Public Meetings Still Matter
Even when meeting rules discourage actual discussion, asking clear, targeted questions at the microphone during public comment periods is essential to civic-caretaking.
Procedurally for public officials, those questions should be addressed — if not on the floor, then later in writing.
City councils, county commissions or school boards may regulate meeting decorum, but they cannot erase the underlying responsibility of their officials to respond to constituent inquiries about public business.
When no response comes, the record still shows:
- The issue was raised
- The moment was pinpointed
- Who was present and assumed to have heard the question
- What came next, response or silence
That record endures.
The Texas Public Information Act
The Texas Public Information Act (TPIA) quietly magnifies citizen power.

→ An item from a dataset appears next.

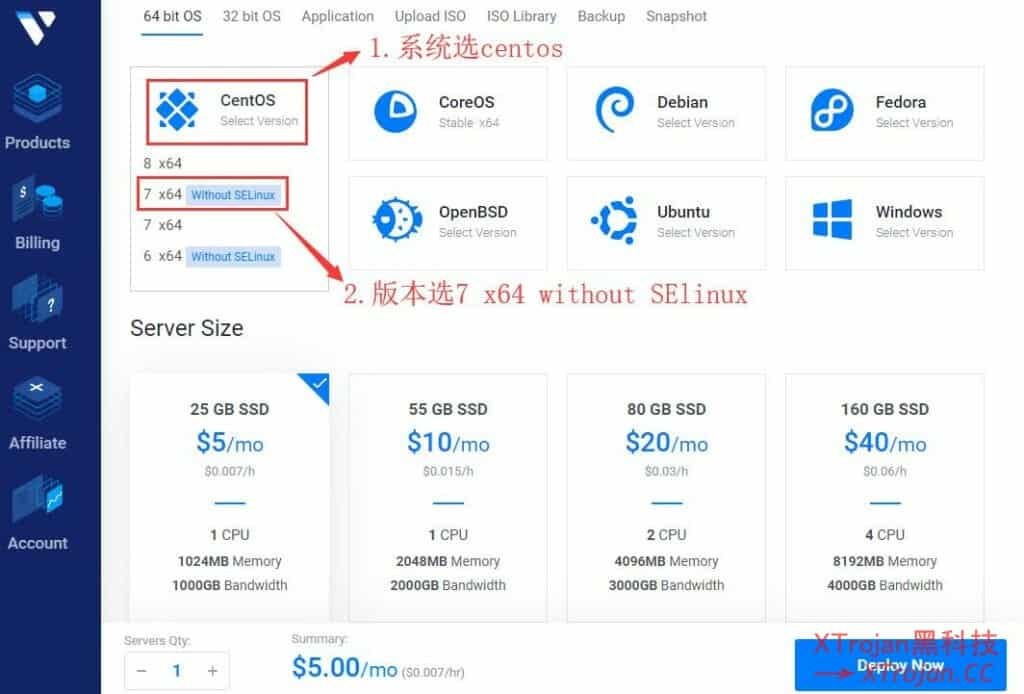Switch to the Snapshot tab
Image resolution: width=1024 pixels, height=694 pixels.
(676, 16)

In Texas, the act provides citizens, media, and watch-dog groups the power to request public information.
A TPIA request usually pulls emails, internal discussions, drafts, and routing decisions into daylight. When TPIA record reviewers pair these documents with earlier on-the-record questions, perhaps yours, and the timeline becomes difficult to ignore — or to rewrite.

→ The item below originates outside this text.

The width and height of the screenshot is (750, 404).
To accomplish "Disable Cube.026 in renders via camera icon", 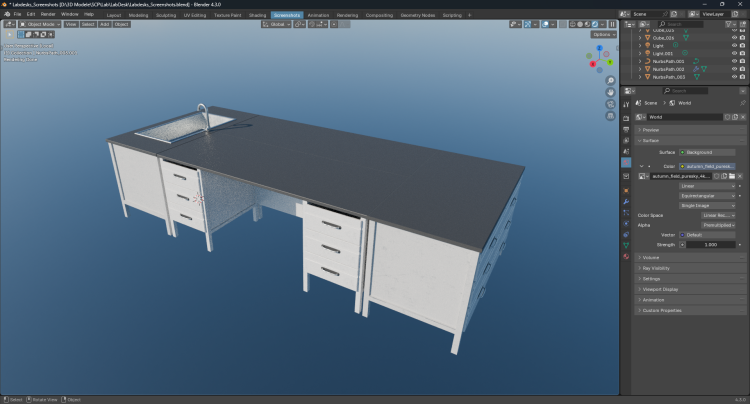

You are not “making noise.” You are locking your inquiry in time.
Calm Beats Volume
It’s tempting to respond emotionally when public decisions feel opaque or dismissive. But experience shows that a calm, precise paper trail outperforms theatrics every time.
Short emails with focused questions, and consistent follow-up.
This approach doesn’t rely on confrontation: like the Parable of the Widow and Unjust Judge — it relies on persistence.
The Takeaway
Every on-the-record question forces officials — at any level — into one of three positions:
- Tell the truth
- Delay it
- Bury it
All three outcomes are legally discoverable, so, if you’ve ever felt your efforts didn’t matter, it isn’t because you were wrong to ask.
It’s because you hadn’t yet been shown that you were already pulling a public-power lever most people never see much less grasp.
When citizens discover and learn to use that lever, carefully and consistently, … officials AND institutions “get your memo.”